- **Given records**
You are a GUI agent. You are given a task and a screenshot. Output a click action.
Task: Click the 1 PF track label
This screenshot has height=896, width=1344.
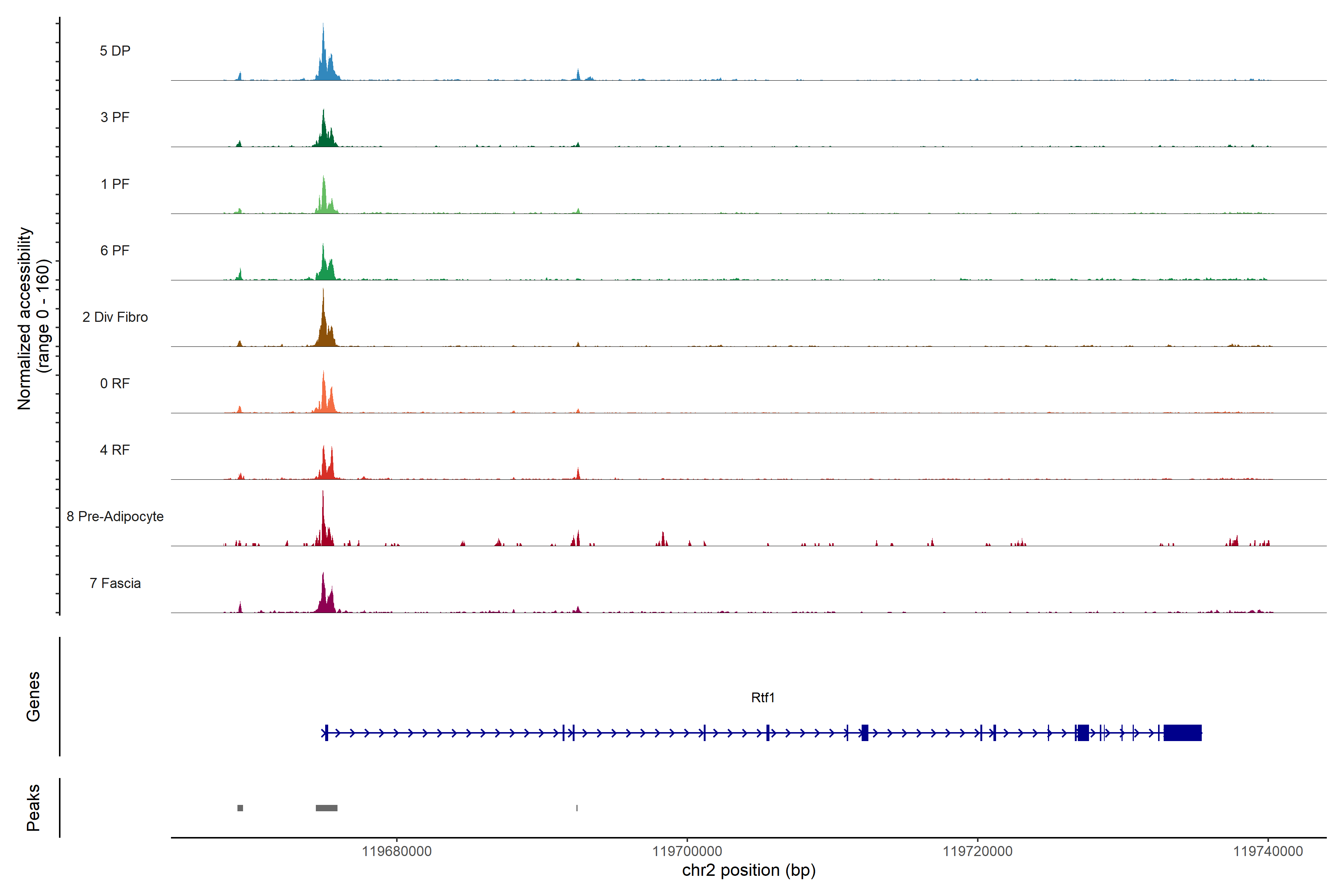point(115,184)
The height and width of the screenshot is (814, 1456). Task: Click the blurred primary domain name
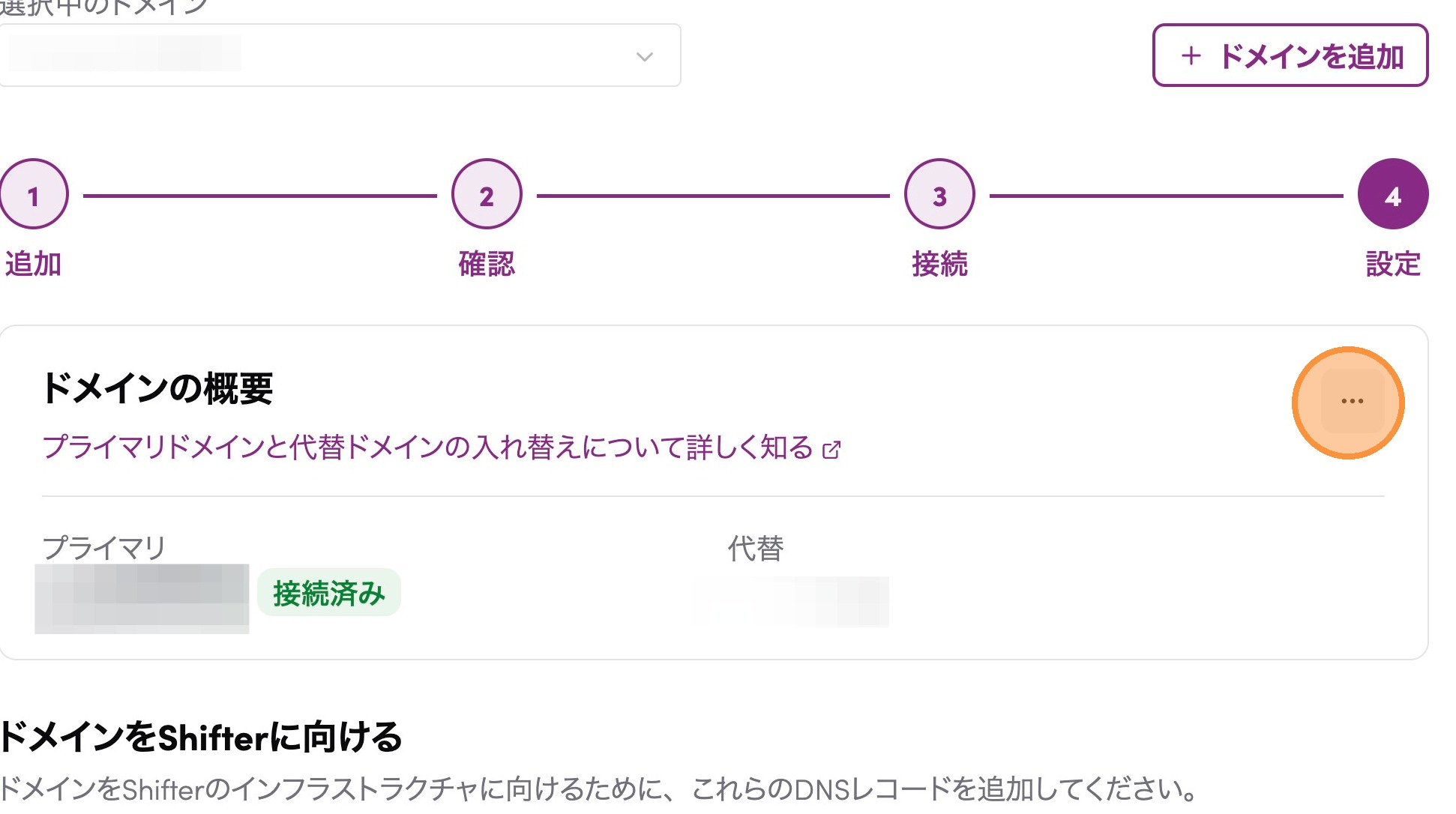(142, 598)
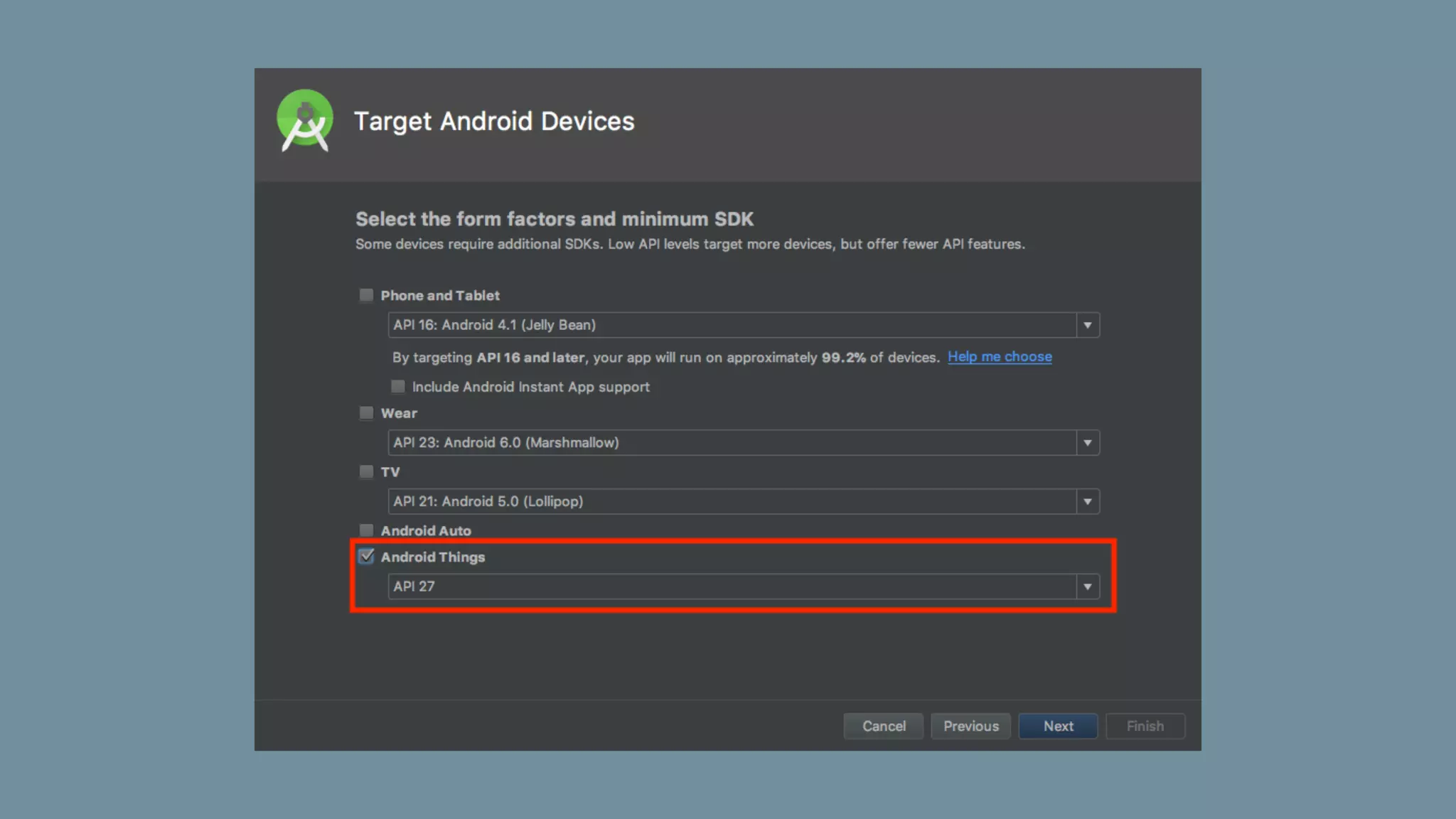Click the Help me choose link
This screenshot has width=1456, height=819.
1000,357
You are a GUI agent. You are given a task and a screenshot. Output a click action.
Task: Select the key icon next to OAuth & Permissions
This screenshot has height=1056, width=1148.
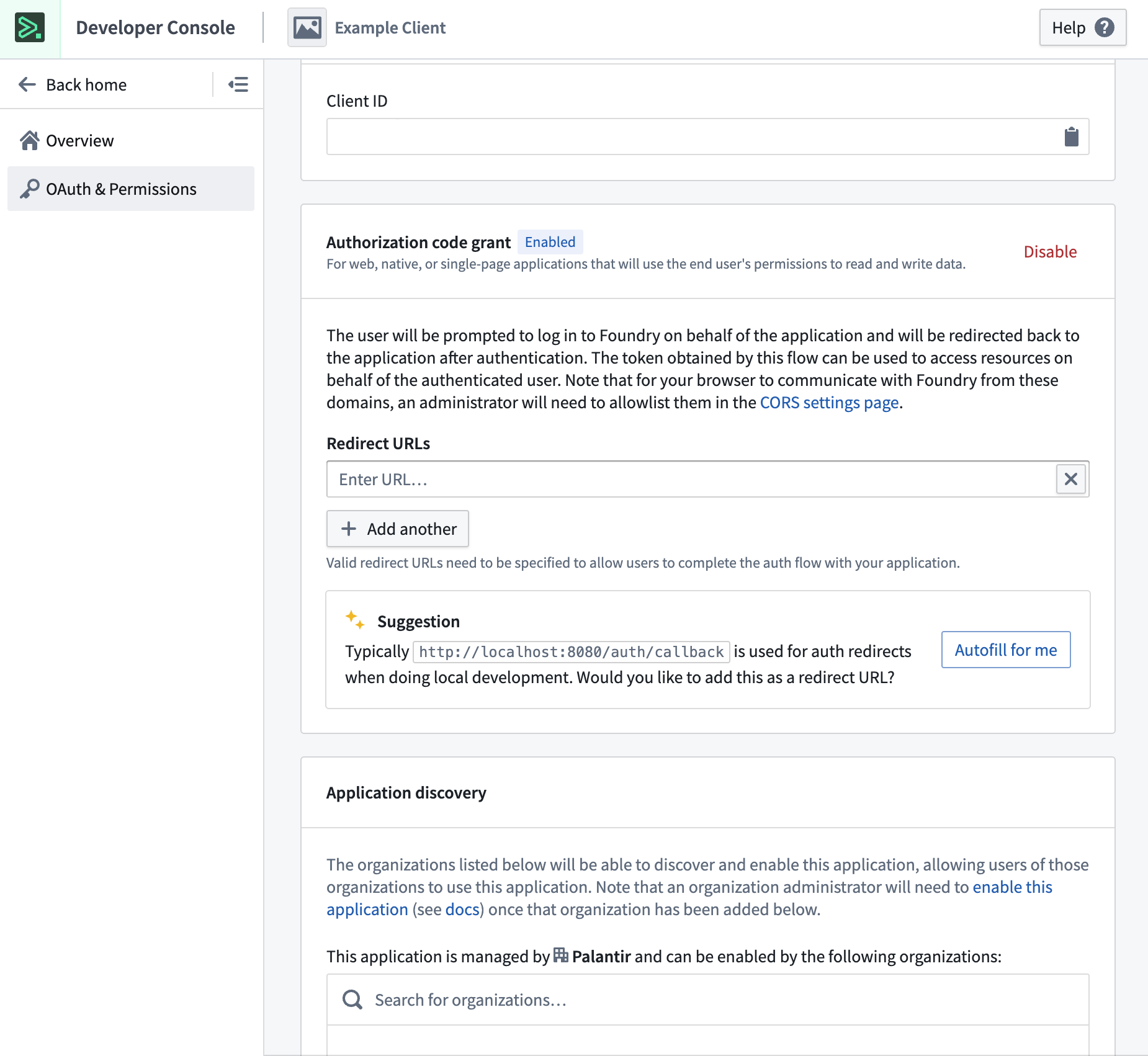point(29,189)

- **Exercise details**
Give the listing again word for word, but drop every picture.

- **Response below**
You are a GUI agent. You are given a task and a screenshot. Output a click action.
Task: Click the 1 PF track label
This screenshot has height=896, width=1344.
point(115,184)
The height and width of the screenshot is (814, 1456). Task: Click the blurred primary domain name
(142, 598)
Click the Help me choose link
This screenshot has width=1456, height=819.
1000,357
You are a GUI agent. You are given a task and a screenshot. Output a click action.
Task: Select the key icon next to OAuth & Permissions
This screenshot has height=1056, width=1148.
point(29,189)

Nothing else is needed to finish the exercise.